Bordeaux : le président du CIVB analyse les raisons du succès
Les Marchés : Au cours du premier semestre 2006 les exportations de vins de votre région, mais aussi d’autres grands bassins de production viticole, ont connu une remarquable progression. A quoi l’attribuez-vous ?
A. Vironneau : Tout d’abord, les exportations de Bordeaux ont commencé à se redresser il y a un an. Ce retour à la croissance est, à mon sens, lié à deux facteurs essentiels : la qualité « moyenne » des vins qui n’a jamais été aussi bonne et des prix réellement compétitifs. Sans oublier bien sûr les efforts marketing de plus en plus performants menés par la profession.
Les Marchés : Cette amélioration s’est-elle faite sur une clientèle traditionnelle et/ou à travers de nouveaux débouchés ?
A. Vironneau : Cette amélioration ne touche pas tous nos marchés. Elle est manifeste sur le Royaume Uni ou les Etats-Unis (clientèle traditionnelle) mais également sur la zone asiatique (nouveaux débouchés). L’Allemagne reste encore à la traîne.
Les nouveaux débouchés, concernent les pays tiers et notamment l’Asie où la consommation de vin progresse de façon indéniable, avec une forte attirance pour les bordeaux
Les Marchés : Cette embellie des exportations survient après une longue période de dépression, d’inquiétude et d’analyse défaitiste quant à l’avenir des vins français sur le marché mondial. Pensez-vous que l’amélioration sensible de la situation que l’on remarque aujourd’hui soit de nature conjoncturelle ou va-t-elle se pérenniser ?
A. Vironneau. Tout d’abord, je constate que ce grand vignoble, qui a su maintenir ses ventes en grande distribution française (le premier marché du bordeaux avec les deux-tiers de la commercialisation) entreprend sa remontée à l’export après plusieurs années de baisse des vins français.
Bien sûr, nous souhaitons nous développer de façon plus significative à l’exportation. Certains marchés comme les Etats-Unis sont très sensibles à l’« effet millésime ». C’est le cas du 2003 qui est un très bon millésime, très porteur, et qui est actuellement expédié sur les marchés
J’espère qu’il en sera de même pour le 2004, un millésime très réussi …. Quant au 2005, il a fait l’unanimité !
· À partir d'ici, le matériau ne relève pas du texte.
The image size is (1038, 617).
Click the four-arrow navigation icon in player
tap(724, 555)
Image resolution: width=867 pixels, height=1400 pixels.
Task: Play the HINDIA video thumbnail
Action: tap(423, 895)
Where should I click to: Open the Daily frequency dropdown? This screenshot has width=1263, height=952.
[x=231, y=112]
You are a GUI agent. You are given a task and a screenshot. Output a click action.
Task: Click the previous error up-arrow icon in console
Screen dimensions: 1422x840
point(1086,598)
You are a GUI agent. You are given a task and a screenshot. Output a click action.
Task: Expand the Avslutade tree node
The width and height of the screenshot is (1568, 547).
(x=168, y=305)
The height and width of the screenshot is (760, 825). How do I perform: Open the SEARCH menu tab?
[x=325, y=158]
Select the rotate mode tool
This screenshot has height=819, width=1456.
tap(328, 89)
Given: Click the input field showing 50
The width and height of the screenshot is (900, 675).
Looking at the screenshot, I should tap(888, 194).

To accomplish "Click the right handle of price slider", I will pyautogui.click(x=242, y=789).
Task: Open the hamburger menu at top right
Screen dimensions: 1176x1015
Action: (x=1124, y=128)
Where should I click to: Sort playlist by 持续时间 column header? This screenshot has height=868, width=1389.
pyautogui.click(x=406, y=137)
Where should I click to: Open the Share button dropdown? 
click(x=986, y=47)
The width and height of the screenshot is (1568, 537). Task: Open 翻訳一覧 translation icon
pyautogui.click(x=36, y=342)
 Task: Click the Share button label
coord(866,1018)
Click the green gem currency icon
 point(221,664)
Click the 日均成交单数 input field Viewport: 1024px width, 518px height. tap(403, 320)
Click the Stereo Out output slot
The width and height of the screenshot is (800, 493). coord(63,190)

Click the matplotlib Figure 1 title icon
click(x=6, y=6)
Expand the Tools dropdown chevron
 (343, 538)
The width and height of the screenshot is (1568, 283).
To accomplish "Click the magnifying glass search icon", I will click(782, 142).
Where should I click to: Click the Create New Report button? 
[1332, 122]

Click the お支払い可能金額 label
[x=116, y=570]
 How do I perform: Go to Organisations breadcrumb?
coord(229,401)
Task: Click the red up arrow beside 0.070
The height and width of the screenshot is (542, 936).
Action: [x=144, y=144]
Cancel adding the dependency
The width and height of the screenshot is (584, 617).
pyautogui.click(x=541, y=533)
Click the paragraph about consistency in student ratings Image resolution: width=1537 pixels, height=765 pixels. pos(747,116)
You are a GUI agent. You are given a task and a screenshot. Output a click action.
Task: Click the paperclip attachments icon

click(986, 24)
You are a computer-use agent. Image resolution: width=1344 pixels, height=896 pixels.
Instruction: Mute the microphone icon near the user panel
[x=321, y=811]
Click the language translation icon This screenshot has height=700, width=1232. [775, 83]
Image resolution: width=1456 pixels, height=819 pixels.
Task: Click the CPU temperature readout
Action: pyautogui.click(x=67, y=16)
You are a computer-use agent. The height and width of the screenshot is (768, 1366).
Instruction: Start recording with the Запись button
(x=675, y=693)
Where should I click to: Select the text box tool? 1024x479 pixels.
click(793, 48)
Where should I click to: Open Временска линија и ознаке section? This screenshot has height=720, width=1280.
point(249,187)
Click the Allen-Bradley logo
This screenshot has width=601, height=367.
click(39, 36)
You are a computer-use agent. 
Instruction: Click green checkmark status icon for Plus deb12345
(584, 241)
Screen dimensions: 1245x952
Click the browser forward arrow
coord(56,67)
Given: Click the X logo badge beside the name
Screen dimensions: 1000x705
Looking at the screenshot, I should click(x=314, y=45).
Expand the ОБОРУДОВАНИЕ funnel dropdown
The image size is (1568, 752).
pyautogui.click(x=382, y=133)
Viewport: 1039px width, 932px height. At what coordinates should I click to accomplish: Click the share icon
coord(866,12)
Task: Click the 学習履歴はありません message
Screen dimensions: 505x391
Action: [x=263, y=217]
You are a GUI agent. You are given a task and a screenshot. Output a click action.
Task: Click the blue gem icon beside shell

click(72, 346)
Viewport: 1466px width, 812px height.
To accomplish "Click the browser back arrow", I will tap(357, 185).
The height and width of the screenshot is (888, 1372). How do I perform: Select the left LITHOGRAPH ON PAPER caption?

Vous parlez de défaitisme; j’ai plutôt le sentiment que c’est une inclinaison très franco-française ! Je suis profondément optimiste quant à l’avenir des vins français et des vins de Bordeaux. Ces signes de reprise sont encourageants et les efforts entrepris par notre viticulture, en aval comme en amont, commencent à porter leurs fruits. Bordeaux a un bel avenir devant lui !
Les Marchés : Quand l’on observe les statistiques d’exportation de vins français depuis la fin 2005, on constate que la reprise d’activité s’est surtout fondée sur les VQPRD, voire les vins de très haut de gamme. Ce bilan encourageant doit-il nous faire réviser des conceptions nouvelles en matière de compétitivité par rapport aux vins du Nouveau Monde ou bien à inciter à continuer de jouer la carte de la spécificité des vins français : diversité, réputation de nos AOC ?
A.Vironneau : Oui, nous devons tenir bon et continuer à jouer la carte de la spécificité.
Que cherche le consommateur ? la qualité, l’authenticité, un nom, un terroir , une histoire, un château , une marque de référence. Et s’il a été reproché, et parfois à juste titre, un certain laxisme dans les conditions d’attribution de l’agrément de nos AOC, qui a pu nuire à leur réputation, ce reproche n’aura plus lieu d’être dans les prochains mois. Les conditions de production et la procédure de délivrance de l’agrément deviennent très rigoureuses. Nos syndicats viticoles s’y emploient vivement.
Vous savez, on finit par se lasser des vins standardisés. Standard et vin sont des mots qui ne font pas bon ménage ! Le vin, c’est un art de vivre, le désir et le plaisir de déguster – d’où diversité – l’envie de découvrir.
Mais peut-être, nos vins et la notion d’appellation d’origine contrôlée sont-ils encore trop compliqués pour le consommateur. On doit encore simplifier l’approche bordeaux, dans notre communication et dans ses modes de consommation.